Target position records
────────────────────

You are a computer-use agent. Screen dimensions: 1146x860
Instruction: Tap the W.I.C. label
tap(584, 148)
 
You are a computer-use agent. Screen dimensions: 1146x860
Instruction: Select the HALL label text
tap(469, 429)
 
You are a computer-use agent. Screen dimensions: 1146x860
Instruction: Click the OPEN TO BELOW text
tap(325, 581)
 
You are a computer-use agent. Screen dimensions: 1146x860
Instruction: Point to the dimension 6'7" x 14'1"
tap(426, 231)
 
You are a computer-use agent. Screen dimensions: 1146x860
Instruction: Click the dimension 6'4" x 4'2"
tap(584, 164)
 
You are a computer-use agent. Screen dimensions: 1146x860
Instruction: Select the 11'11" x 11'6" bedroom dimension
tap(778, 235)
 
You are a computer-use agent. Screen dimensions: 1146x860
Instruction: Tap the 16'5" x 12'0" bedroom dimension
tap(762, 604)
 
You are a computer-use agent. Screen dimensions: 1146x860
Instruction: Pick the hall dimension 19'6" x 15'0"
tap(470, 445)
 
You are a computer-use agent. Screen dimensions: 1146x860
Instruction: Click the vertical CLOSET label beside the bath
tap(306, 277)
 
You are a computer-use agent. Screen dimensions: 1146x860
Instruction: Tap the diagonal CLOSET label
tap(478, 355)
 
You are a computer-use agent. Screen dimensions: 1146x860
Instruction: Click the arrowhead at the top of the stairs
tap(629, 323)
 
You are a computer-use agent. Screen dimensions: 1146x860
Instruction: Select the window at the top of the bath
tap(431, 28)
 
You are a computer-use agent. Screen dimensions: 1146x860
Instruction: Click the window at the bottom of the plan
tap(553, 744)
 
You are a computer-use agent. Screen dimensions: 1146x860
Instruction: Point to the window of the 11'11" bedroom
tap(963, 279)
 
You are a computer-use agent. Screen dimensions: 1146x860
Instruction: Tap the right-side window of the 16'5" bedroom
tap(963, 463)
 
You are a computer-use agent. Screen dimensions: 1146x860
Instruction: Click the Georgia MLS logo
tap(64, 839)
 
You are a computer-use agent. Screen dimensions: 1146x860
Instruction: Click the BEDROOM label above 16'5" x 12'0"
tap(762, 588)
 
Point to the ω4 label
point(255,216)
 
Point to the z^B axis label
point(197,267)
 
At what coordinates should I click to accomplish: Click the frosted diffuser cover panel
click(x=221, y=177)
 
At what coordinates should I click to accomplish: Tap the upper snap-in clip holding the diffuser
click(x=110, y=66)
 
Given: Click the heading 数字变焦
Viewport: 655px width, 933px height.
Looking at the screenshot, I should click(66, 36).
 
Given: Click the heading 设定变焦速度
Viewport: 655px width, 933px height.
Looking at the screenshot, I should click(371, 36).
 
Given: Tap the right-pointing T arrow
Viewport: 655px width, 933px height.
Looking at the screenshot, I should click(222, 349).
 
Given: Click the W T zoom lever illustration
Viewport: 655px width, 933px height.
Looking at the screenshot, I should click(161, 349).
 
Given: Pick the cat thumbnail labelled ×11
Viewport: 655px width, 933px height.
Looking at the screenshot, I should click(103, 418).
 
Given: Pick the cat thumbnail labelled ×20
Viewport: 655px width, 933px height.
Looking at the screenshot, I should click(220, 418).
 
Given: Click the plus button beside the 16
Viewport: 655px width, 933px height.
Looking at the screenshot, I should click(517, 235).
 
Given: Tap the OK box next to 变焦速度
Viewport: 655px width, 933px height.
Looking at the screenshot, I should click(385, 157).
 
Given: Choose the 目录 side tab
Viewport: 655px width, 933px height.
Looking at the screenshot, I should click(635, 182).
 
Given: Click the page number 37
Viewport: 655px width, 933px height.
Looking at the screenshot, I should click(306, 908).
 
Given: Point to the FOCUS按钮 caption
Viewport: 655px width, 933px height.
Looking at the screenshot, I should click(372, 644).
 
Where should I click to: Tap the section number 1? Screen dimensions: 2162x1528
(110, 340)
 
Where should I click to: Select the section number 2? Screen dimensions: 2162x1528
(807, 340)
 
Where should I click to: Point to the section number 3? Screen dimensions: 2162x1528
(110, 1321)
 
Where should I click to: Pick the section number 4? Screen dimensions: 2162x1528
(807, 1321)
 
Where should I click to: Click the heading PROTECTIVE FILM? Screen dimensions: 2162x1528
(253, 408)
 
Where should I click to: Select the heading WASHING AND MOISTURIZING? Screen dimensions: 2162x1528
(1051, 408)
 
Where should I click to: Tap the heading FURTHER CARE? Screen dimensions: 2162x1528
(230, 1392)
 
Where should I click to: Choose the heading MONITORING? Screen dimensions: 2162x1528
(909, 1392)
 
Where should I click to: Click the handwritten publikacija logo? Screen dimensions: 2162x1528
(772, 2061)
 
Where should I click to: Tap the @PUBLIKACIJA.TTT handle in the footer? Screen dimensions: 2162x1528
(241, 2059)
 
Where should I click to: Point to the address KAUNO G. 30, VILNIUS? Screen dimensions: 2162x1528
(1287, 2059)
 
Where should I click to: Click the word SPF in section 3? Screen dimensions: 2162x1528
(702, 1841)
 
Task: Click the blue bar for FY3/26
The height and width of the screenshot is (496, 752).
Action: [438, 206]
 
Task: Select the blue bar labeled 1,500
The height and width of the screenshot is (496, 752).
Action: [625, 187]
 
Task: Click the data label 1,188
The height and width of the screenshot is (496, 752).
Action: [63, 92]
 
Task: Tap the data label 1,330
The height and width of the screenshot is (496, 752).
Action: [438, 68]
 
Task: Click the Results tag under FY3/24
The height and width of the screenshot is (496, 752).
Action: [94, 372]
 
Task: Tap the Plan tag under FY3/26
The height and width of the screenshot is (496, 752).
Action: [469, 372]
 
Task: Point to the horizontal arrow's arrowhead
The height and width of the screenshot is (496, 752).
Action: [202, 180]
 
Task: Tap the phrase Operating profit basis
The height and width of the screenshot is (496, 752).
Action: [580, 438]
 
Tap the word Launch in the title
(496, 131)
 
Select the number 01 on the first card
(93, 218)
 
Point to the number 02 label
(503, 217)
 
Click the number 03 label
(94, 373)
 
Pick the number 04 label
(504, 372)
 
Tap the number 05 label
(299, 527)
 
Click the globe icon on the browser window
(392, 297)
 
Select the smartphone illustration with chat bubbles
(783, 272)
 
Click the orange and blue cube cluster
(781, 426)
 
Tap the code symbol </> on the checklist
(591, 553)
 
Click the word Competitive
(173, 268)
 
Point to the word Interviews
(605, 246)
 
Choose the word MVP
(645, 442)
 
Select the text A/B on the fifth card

────────────────────

**Given exercise:** Copy every line of the listing above word for word.

**Task result:**
You are a computer-use agent. Screen dimensions: 1146x860
Instruction: Tap the W.I.C. label
tap(584, 148)
 
You are a computer-use agent. Screen dimensions: 1146x860
Instruction: Select the HALL label text
tap(469, 429)
 
You are a computer-use agent. Screen dimensions: 1146x860
Instruction: Click the OPEN TO BELOW text
tap(325, 581)
 
You are a computer-use agent. Screen dimensions: 1146x860
Instruction: Point to the dimension 6'7" x 14'1"
tap(426, 231)
 
You are a computer-use agent. Screen dimensions: 1146x860
Instruction: Click the dimension 6'4" x 4'2"
tap(584, 164)
 
You are a computer-use agent. Screen dimensions: 1146x860
Instruction: Select the 11'11" x 11'6" bedroom dimension
tap(778, 235)
 
You are a computer-use agent. Screen dimensions: 1146x860
Instruction: Tap the 16'5" x 12'0" bedroom dimension
tap(762, 604)
 
You are a computer-use agent. Screen dimensions: 1146x860
Instruction: Pick the hall dimension 19'6" x 15'0"
tap(470, 445)
 
You are a computer-use agent. Screen dimensions: 1146x860
Instruction: Click the vertical CLOSET label beside the bath
tap(306, 277)
 
You are a computer-use agent. Screen dimensions: 1146x860
Instruction: Tap the diagonal CLOSET label
tap(478, 355)
 
You are a computer-use agent. Screen dimensions: 1146x860
Instruction: Click the arrowhead at the top of the stairs
tap(629, 323)
 
You are a computer-use agent. Screen dimensions: 1146x860
Instruction: Select the window at the top of the bath
tap(431, 28)
 
You are a computer-use agent. Screen dimensions: 1146x860
Instruction: Click the window at the bottom of the plan
tap(553, 744)
 
You are a computer-use agent. Screen dimensions: 1146x860
Instruction: Point to the window of the 11'11" bedroom
tap(963, 279)
 
You are a computer-use agent. Screen dimensions: 1146x860
Instruction: Tap the right-side window of the 16'5" bedroom
tap(963, 463)
 
You are a computer-use agent. Screen dimensions: 1146x860
Instruction: Click the Georgia MLS logo
tap(64, 839)
 
You are a computer-use agent. Screen dimensions: 1146x860
Instruction: Click the BEDROOM label above 16'5" x 12'0"
tap(762, 588)
 
Point to the ω4 label
point(255,216)
 
Point to the z^B axis label
point(197,267)
 
At what coordinates should I click to accomplish: Click the frosted diffuser cover panel
click(x=221, y=177)
 
At what coordinates should I click to accomplish: Tap the upper snap-in clip holding the diffuser
click(x=110, y=66)
 
Given: Click the heading 数字变焦
Viewport: 655px width, 933px height.
Looking at the screenshot, I should click(66, 36).
 
Given: Click the heading 设定变焦速度
Viewport: 655px width, 933px height.
Looking at the screenshot, I should click(371, 36).
 
Given: Tap the right-pointing T arrow
Viewport: 655px width, 933px height.
Looking at the screenshot, I should click(222, 349).
 
Given: Click the W T zoom lever illustration
Viewport: 655px width, 933px height.
Looking at the screenshot, I should click(161, 349).
 
Given: Pick the cat thumbnail labelled ×11
Viewport: 655px width, 933px height.
Looking at the screenshot, I should click(103, 418).
 
Given: Pick the cat thumbnail labelled ×20
Viewport: 655px width, 933px height.
Looking at the screenshot, I should click(220, 418).
 
Given: Click the plus button beside the 16
Viewport: 655px width, 933px height.
Looking at the screenshot, I should click(517, 235).
 
Given: Tap the OK box next to 变焦速度
Viewport: 655px width, 933px height.
Looking at the screenshot, I should click(385, 157).
 
Given: Choose the 目录 side tab
Viewport: 655px width, 933px height.
Looking at the screenshot, I should click(635, 182).
 
Given: Click the page number 37
Viewport: 655px width, 933px height.
Looking at the screenshot, I should click(306, 908).
 
Given: Point to the FOCUS按钮 caption
Viewport: 655px width, 933px height.
Looking at the screenshot, I should click(372, 644).
 
Where should I click to: Tap the section number 1? Screen dimensions: 2162x1528
(110, 340)
 
Where should I click to: Select the section number 2? Screen dimensions: 2162x1528
(807, 340)
 
Where should I click to: Point to the section number 3? Screen dimensions: 2162x1528
(110, 1321)
 
Where should I click to: Pick the section number 4? Screen dimensions: 2162x1528
(807, 1321)
 
Where should I click to: Click the heading PROTECTIVE FILM? Screen dimensions: 2162x1528
(253, 408)
 
Where should I click to: Select the heading WASHING AND MOISTURIZING? Screen dimensions: 2162x1528
(1051, 408)
 
Where should I click to: Tap the heading FURTHER CARE? Screen dimensions: 2162x1528
(230, 1392)
 
Where should I click to: Choose the heading MONITORING? Screen dimensions: 2162x1528
(909, 1392)
 
Where should I click to: Click the handwritten publikacija logo? Screen dimensions: 2162x1528
(772, 2061)
 
Where should I click to: Tap the @PUBLIKACIJA.TTT handle in the footer? Screen dimensions: 2162x1528
(241, 2059)
 
Where should I click to: Point to the address KAUNO G. 30, VILNIUS? Screen dimensions: 2162x1528
(1287, 2059)
 
Where should I click to: Click the word SPF in section 3? Screen dimensions: 2162x1528
(702, 1841)
 
Task: Click the blue bar for FY3/26
The height and width of the screenshot is (496, 752).
Action: [438, 206]
 
Task: Select the blue bar labeled 1,500
The height and width of the screenshot is (496, 752).
Action: [625, 187]
 
Task: Click the data label 1,188
The height and width of the screenshot is (496, 752).
Action: [63, 92]
 
Task: Tap the data label 1,330
The height and width of the screenshot is (496, 752).
Action: [438, 68]
 
Task: Click the Results tag under FY3/24
The height and width of the screenshot is (496, 752).
Action: [94, 372]
 
Task: Tap the Plan tag under FY3/26
The height and width of the screenshot is (496, 752).
Action: [469, 372]
 
Task: Point to the horizontal arrow's arrowhead
The height and width of the screenshot is (496, 752).
Action: [202, 180]
 
Task: Tap the phrase Operating profit basis
The height and width of the screenshot is (496, 752).
Action: [580, 438]
 
Tap the word Launch in the title
(496, 131)
 
Select the number 01 on the first card
(93, 218)
 
Point to the number 02 label
(503, 217)
 
Click the number 03 label
(94, 373)
 
Pick the number 04 label
(504, 372)
 
Tap the number 05 label
(299, 527)
 
Click the globe icon on the browser window
(392, 297)
 
Select the smartphone illustration with chat bubbles
(783, 272)
 
Click the orange and blue cube cluster
(781, 426)
 
Tap the code symbol </> on the checklist
(591, 553)
 
Click the word Competitive
(173, 268)
 
Point to the word Interviews
(605, 246)
 
Choose the word MVP
(645, 442)
 
Select the text A/B on the fifth card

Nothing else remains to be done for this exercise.